Rockingham Update
Rockingham, NC
August 3, 2015
Mothers & Others for Clean Air was excited to see volunteer and supporter Laura Kellogg stand behind President Barack Obama as he announced the Clean Power Plan today at 2:15. “We are extremely proud of Laura as she stands up for her family and for many families across the nation making known the importance clean air has for our health,” said Alison Lawrence Jones, project manager for North Carolina.
Kellogg, a mother of three children with asthma also appears in the video released by the Environmental Protection Agency: https://www.youtube.com/watch?v=rqu21-f7Qus. Kellogg relocated her family to Wilmington, N.C. from Massachusetts on the advice of her physician after medical treatment for her children was not doing much to help them breathe. “As a parent, as you can imagine, it’s really heartbreaking when you see your children struggling to breathe everyday,” Kellogg says. “And when you can’t breathe, nothing else matters.”

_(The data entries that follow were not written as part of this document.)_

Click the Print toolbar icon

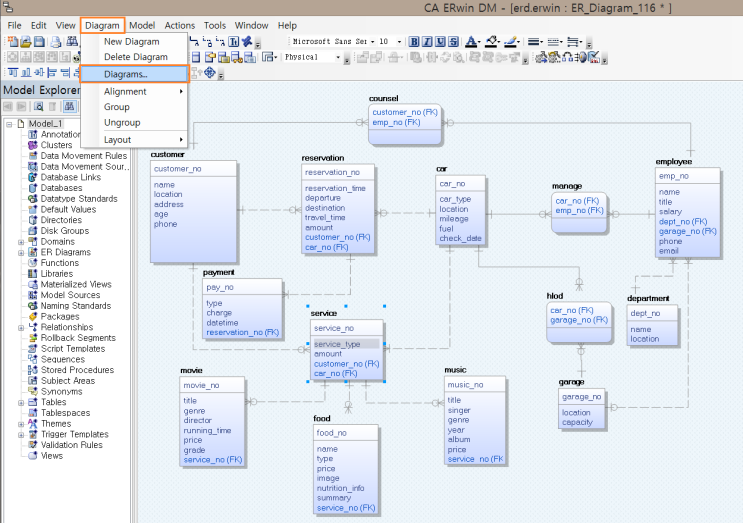(57, 42)
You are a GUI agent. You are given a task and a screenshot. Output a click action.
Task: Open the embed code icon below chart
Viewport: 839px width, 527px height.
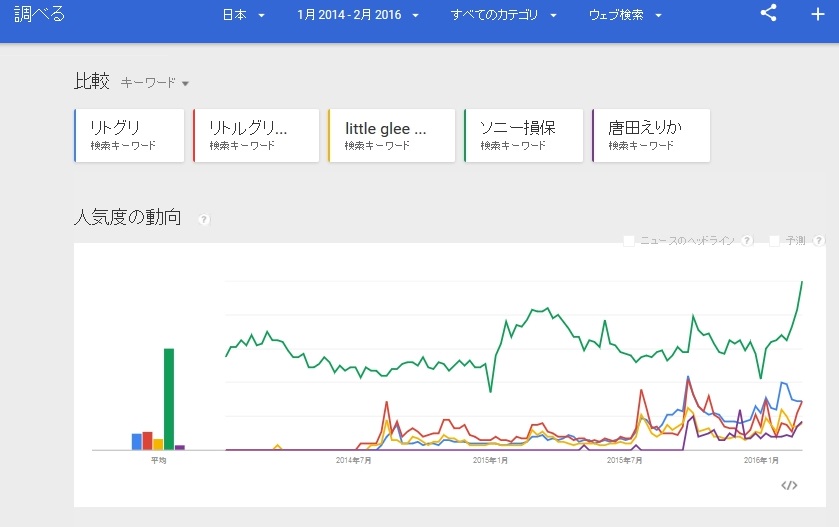[x=789, y=485]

Moving to a location with cleaner air was a solution to help her children thrive. Now, they are regularly engaged in a variety of outdoor activities and sports and her oldest son even plays the saxophone.
Their visits to the pediatric pulmonologist at Duke University Medical Center have been more positive, and they do not want to see climate change and air pollution negate the gains they have made. “I definitely feel that climate change is a social justice issue,” Kellogg says. “We were fortunate that we could pick up and relocate, but there are a lot of families that do not have that option. And those children, the elderly, the poor—those most impacted by climate change—are stuck. They’re stuck breathing dirty air.”

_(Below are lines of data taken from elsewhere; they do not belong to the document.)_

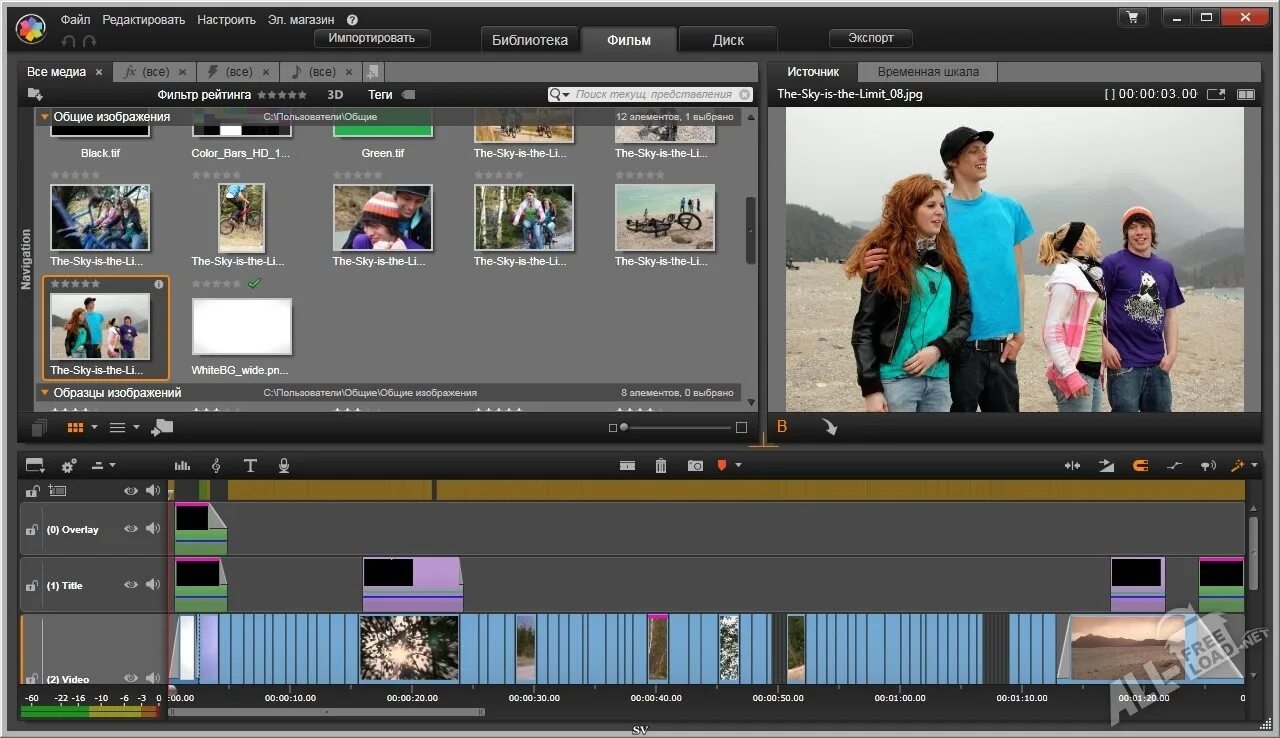Open the shopping cart icon
The image size is (1280, 738).
pos(1132,17)
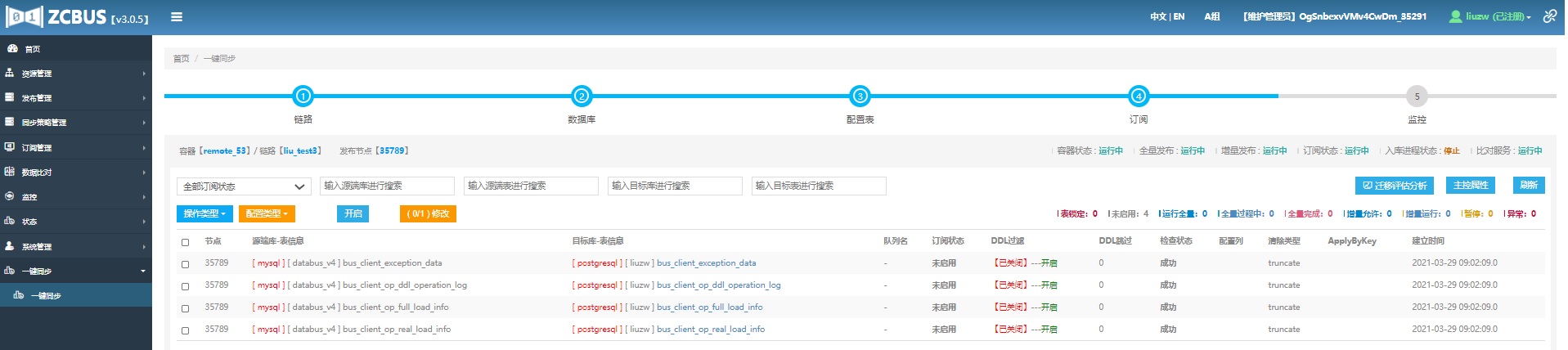Select step 1 链路 circle in wizard
The image size is (1568, 350).
[303, 96]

The Clean Power Plan reduces carbon pollution from power plants and also reduces soot and smog bringing major health benefits for American families. By 2030, this means up to 3,600 fewer premature deaths; 90,000 fewer asthma attacks in children; 1,700 fewer hospital admissions; and 300,000 fewer missed days of school and work. In 2013, 57 metric tons of carbon pollution were emitted from power plants in North Carolina alone; that’s equal to the yearly emissions of almost 12 million cars.
N.C. is already making progress towards meeting the goals set by the Clean Power Plan. The mayors of 43 N.C. cities have joined the Mayors Climate Protection Agreement committing to reducing greenhouse gases in their communities, and in 2014 the state was home to 6,600 jobs in the solar and wind power industries.